Extrait
La France commencerait-elle d'aimer ses entrepreneurs ?

Le 12ème Salon des entrepreneurs se déroule à Lyon, les 2 et 3 juin, Mathieu Labey, fondateur de la start-up Glowbl, et Xavier Kergall, président du Salon des entrepreneurs en sont convaincus : la France commencerait, enfin, d'aimer ses entrepreneurs. Initiatives publiques, évolution des discours, nouvelle génération indépendante et motivée... la France prend la bonne direction et rattrape son retard. De quoi inspirer une vague d'entrepreneurs, « née un smartphone dans les mains », à entreprendre. Malgré la subsistance de freins très importants.
Xavier Kergall, fondateur et président du Salon des entrepreneurs et Mathieu Labey, fondateur de la start-up Glowbl.

Acteurs de l'économie : Ecoles, incubateurs, accélérateurs, événements comme les différentes éditions du Salon des entrepreneurs démontrent, ces dernières années, que l'esprit d'entreprendre est bel et bien présent dans les territoires. Les initiatives fleurissent. Qu'est-ce qui a changé ?

Données fournies
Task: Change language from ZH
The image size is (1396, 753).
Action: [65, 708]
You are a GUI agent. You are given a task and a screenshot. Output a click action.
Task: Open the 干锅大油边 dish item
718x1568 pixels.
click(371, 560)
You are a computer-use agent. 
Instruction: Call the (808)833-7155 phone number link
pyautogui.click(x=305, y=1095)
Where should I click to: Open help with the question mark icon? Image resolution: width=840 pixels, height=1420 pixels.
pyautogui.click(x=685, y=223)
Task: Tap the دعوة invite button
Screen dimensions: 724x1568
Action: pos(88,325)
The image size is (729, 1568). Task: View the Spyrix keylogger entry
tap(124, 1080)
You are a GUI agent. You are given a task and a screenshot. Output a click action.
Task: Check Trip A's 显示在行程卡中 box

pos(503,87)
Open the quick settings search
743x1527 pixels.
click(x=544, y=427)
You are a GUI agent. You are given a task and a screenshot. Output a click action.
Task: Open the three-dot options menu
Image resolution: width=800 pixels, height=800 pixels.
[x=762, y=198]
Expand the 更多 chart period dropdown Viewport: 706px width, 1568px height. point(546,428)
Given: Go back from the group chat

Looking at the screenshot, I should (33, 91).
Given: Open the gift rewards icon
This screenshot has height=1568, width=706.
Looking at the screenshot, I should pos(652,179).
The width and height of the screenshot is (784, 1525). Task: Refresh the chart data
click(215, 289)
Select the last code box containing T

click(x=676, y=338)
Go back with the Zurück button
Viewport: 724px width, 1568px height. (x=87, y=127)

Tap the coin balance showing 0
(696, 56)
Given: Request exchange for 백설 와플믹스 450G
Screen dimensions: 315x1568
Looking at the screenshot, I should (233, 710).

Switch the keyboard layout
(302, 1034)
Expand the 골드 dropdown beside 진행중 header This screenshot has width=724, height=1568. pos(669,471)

Consignes
(1) Résumez en deux phrases l'extrait sur les entrepreneurs français.
(2) Prolongez l'extrait sur les entrepreneurs français après sa dernière phrase.
La liste n'a aucun rôle dans ce travail.

Corrigé détaillé
(1) À l'occasion du 12e Salon des entrepreneurs, qui se déroule à Lyon les 2 et 3 juin, Mathieu Labey, fondateur de la start-up Glowbl, et Xavier Kergall, président du Salon, sont convaincus que la France commencerait enfin d'aimer ses entrepreneurs. Grâce aux initiatives publiques, à l'évolution des discours et à une nouvelle génération indépendante et motivée, le pays prendrait la bonne direction et rattraperait son retard, malgré des freins très importants qui subsistent.

(2)
Xavier Kergall : Cette notion d'entreprendre et d'envie est réelle. Nous observons une tendance de fond chez la nouvelle génération qui souhaite être plus libre, indépendante, créative. Auparavant, les jeunes étaient formatés, suivaient un apprentissage traditionnel et finissaient dans de grands groupes, étaient ingénieurs, médecins, avocats, etc. L'entrepreneuriat était résolument réservé à des enfants d'entrepreneurs. Aujourd'hui, la tendance a changé, elle draine la mixité, du brassage, et une plus grande ouverture d'esprit.

Mathieu Labey : Il est terminé le temps où une personne faisait carrière pendant 25 ans dans une grande entreprise. L'attrait l'est beaucoup moins. Aujourd'hui, l'entrepreneuriat devient plus attirant pour les jeunes qui souhaitent mener des projets par eux-mêmes. Décider de leur propre avenir. Prendre du plaisir à travailler. Et ceci dans un épanouissement personnel. Une génération qui ne souhaite plus faire, bêtement, ce qu'on lui demande.

Contrairement à la pensée dominante qui perdure depuis des années, aujourd'hui la France aime-t-elle enfin ses entrepreneurs ?

M.L. : Je crois qu'en ce moment oui, elle le montre en tout cas avec les initiatives mises en place. Il faut se rappeler que la France est à l'origine du Minitel par exemple, donc nous n'avons pas à rougir de nos exemples, de notre capacité à mettre en place des initiatives.  En France, on bouge peut être moins vite qu'ailleurs mais on bouge plus sûrement. La démarche French Tech va dans ce sens. Des choses sont faites, les bonnes volontés sont présentes, les discours s'entendent.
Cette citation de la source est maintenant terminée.